[Opening Records for this task section]

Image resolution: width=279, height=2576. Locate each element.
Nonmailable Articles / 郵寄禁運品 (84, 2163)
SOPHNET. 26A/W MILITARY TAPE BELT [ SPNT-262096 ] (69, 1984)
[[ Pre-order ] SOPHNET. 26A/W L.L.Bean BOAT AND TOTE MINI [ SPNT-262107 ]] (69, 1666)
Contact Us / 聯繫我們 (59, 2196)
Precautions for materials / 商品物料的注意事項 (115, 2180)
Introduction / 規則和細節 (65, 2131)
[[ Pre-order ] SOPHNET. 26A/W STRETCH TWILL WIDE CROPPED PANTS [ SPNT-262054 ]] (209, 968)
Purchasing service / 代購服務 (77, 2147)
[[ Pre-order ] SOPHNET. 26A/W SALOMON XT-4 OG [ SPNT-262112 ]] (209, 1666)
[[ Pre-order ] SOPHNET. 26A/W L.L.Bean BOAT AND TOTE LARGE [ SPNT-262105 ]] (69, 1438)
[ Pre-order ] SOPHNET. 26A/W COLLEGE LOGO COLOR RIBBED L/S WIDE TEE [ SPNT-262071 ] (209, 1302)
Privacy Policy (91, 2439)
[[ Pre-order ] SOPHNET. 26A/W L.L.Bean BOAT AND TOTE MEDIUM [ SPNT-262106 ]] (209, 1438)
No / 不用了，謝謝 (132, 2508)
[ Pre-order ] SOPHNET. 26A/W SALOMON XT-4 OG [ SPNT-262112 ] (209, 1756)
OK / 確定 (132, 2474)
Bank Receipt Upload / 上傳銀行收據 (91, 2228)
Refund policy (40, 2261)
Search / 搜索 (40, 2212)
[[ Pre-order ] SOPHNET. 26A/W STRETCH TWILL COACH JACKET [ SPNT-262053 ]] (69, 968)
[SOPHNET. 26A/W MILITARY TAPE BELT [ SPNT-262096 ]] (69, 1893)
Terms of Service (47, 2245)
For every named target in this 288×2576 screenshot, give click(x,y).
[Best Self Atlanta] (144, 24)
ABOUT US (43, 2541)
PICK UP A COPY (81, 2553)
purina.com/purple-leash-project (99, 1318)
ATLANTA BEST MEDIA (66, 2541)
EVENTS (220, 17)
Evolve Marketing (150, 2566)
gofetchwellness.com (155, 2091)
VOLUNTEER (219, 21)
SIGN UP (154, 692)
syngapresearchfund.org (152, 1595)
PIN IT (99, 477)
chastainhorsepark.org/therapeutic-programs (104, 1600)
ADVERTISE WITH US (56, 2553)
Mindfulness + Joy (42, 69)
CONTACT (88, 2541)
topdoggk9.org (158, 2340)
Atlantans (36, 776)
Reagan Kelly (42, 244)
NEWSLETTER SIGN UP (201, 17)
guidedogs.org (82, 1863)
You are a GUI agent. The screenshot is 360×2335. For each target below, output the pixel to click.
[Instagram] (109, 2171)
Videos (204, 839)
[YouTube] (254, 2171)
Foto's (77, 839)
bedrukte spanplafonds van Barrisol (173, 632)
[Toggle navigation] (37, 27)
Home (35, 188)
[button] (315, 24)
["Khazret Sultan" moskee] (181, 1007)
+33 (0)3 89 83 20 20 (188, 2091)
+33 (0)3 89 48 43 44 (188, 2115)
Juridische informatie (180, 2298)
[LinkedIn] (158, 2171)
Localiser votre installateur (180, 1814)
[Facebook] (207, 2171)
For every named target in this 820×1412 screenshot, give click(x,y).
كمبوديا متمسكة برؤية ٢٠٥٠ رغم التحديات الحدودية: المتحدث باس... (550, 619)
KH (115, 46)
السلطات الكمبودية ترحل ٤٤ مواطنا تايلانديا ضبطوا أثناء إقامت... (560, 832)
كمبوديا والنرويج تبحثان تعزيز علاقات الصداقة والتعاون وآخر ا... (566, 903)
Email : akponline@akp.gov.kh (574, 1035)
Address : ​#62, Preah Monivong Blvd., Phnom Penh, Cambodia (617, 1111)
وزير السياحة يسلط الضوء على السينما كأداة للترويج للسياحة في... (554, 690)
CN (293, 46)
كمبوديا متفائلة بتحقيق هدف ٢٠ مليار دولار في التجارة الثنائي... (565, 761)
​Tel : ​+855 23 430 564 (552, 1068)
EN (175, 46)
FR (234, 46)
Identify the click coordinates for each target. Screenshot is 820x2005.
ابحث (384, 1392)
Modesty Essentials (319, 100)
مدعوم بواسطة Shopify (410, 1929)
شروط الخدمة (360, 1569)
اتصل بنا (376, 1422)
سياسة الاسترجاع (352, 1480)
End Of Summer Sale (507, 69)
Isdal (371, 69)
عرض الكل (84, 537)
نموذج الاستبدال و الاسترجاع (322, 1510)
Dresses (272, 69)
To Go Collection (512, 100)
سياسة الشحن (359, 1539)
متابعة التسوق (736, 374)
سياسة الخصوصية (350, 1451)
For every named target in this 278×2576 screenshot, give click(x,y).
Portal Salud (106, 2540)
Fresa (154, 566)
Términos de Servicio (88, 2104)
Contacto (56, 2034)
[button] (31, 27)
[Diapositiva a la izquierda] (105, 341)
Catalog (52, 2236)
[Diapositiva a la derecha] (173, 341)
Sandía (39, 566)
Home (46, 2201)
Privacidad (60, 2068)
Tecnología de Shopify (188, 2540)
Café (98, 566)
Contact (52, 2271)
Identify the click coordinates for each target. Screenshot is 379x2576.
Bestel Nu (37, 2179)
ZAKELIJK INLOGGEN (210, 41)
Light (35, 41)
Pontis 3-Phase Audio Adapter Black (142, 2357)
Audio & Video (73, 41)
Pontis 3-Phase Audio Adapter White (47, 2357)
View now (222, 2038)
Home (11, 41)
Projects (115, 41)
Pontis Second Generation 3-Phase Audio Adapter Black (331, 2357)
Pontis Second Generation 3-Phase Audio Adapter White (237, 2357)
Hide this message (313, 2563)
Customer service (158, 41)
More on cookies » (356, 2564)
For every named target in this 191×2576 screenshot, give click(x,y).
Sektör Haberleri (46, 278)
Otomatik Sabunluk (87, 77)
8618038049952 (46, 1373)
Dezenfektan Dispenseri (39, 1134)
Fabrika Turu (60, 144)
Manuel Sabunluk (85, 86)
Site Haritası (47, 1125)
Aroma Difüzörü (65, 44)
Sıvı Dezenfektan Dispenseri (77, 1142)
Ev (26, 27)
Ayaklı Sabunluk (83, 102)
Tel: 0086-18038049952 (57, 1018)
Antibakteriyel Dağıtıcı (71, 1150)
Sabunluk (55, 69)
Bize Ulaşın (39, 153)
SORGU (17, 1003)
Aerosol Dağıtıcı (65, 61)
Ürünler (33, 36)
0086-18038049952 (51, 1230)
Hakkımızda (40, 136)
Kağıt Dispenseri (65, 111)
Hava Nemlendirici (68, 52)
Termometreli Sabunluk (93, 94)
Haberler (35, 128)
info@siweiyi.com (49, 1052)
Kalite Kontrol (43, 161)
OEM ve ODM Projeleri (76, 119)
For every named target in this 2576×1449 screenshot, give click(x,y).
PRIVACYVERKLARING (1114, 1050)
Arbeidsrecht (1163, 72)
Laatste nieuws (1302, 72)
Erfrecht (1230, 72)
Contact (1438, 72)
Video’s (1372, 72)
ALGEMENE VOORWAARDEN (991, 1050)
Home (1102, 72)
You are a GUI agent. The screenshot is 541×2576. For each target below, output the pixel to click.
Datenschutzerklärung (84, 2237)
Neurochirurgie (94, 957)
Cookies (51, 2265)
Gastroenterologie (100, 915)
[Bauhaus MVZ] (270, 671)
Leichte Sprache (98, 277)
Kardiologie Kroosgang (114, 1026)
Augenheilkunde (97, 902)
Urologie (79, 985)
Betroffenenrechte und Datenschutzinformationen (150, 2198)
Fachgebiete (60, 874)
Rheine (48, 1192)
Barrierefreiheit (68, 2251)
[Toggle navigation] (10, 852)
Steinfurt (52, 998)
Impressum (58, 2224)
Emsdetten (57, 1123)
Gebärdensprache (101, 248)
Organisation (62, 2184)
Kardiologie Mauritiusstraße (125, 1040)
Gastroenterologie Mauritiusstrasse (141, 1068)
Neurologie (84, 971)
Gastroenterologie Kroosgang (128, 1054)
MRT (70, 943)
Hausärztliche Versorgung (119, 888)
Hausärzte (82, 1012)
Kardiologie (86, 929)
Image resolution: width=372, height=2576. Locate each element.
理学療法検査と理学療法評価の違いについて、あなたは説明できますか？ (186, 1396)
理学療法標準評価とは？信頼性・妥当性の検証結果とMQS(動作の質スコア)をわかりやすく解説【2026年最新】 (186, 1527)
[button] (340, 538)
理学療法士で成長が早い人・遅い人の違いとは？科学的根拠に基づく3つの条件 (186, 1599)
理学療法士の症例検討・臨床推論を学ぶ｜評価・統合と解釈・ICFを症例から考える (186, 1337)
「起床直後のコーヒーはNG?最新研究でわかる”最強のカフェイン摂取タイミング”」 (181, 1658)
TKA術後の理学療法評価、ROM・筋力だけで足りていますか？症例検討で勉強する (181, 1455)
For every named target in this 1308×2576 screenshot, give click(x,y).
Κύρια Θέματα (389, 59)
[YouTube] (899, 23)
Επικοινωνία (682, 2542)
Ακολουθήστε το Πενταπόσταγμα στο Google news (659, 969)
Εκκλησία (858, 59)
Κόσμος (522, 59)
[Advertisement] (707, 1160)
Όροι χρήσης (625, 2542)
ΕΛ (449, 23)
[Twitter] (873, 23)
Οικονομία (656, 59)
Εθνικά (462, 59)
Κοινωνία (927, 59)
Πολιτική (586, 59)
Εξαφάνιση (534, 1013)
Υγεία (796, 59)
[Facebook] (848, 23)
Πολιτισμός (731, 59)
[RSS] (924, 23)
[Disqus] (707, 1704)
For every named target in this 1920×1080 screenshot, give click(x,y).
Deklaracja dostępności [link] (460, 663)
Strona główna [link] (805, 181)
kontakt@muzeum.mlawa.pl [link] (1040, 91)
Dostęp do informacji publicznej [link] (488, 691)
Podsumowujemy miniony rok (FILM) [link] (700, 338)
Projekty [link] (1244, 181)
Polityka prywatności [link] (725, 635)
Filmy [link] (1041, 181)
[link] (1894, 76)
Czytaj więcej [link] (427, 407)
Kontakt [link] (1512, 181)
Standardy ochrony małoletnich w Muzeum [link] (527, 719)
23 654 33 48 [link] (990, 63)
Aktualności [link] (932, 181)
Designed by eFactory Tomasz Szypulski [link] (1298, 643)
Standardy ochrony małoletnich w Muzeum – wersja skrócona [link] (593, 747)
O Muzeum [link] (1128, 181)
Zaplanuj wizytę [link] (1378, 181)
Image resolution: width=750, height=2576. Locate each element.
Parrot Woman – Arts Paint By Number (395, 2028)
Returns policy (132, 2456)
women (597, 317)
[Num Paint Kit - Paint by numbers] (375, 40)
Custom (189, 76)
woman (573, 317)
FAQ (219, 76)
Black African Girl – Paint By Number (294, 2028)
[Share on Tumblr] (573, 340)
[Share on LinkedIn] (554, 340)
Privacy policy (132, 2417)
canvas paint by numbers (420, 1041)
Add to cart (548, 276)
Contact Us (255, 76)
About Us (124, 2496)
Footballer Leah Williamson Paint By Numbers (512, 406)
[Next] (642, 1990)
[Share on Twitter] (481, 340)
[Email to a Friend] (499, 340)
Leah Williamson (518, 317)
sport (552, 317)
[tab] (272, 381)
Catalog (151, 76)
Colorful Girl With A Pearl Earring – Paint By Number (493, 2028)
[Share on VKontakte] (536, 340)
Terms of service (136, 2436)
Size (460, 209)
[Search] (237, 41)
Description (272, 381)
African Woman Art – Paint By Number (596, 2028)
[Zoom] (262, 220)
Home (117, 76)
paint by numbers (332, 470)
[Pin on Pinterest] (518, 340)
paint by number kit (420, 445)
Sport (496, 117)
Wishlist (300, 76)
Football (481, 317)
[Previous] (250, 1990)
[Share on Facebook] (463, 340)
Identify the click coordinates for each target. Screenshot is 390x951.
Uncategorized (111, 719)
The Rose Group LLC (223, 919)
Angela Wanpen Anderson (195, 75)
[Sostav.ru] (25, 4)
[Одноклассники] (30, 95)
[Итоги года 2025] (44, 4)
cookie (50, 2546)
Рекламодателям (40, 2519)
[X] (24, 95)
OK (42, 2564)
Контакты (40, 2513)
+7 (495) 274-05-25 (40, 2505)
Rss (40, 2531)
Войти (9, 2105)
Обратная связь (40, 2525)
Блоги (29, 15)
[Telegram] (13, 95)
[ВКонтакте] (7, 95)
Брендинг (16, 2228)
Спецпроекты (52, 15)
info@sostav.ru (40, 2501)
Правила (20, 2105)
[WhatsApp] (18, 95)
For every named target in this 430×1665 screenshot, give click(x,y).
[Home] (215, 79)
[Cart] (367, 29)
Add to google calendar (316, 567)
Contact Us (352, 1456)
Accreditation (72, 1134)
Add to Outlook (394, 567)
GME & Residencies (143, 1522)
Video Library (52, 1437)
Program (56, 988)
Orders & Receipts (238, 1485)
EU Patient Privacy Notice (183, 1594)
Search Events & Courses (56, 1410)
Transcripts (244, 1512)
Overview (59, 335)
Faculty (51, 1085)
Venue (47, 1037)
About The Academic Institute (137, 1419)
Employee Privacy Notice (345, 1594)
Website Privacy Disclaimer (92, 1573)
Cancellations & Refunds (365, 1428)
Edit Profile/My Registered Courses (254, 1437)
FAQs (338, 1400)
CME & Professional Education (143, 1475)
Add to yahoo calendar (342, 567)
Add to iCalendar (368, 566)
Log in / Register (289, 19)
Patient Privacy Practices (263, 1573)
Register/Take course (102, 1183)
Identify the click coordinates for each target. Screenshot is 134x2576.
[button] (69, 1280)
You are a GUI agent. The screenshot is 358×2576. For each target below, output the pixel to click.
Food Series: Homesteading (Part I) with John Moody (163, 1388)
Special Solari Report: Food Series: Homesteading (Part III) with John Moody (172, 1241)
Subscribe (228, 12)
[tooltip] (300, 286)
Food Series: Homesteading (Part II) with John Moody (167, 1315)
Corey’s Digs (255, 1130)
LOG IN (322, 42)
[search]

[Closing Records for this task section]

_Goal of the exercise_
From the entries above, extract only the lines running from the one containing "Overview (59, 335)" through the one containing "Special Solari Report: Food", inclusive.

_Task output_
Overview (59, 335)
Faculty (51, 1085)
Venue (47, 1037)
About The Academic Institute (137, 1419)
Employee Privacy Notice (345, 1594)
Website Privacy Disclaimer (92, 1573)
Cancellations & Refunds (365, 1428)
Edit Profile/My Registered Courses (254, 1437)
FAQs (338, 1400)
CME & Professional Education (143, 1475)
Add to yahoo calendar (342, 567)
Add to iCalendar (368, 566)
Log in / Register (289, 19)
Patient Privacy Practices (263, 1573)
Register/Take course (102, 1183)
Identify the click coordinates for each target. Screenshot is 134x2576.
[button] (69, 1280)
You are a GUI agent. The screenshot is 358×2576. For each target below, output the pixel to click.
Food Series: Homesteading (Part I) with John Moody (163, 1388)
Special Solari Report: Food Series: Homesteading (Part III) with John Moody (172, 1241)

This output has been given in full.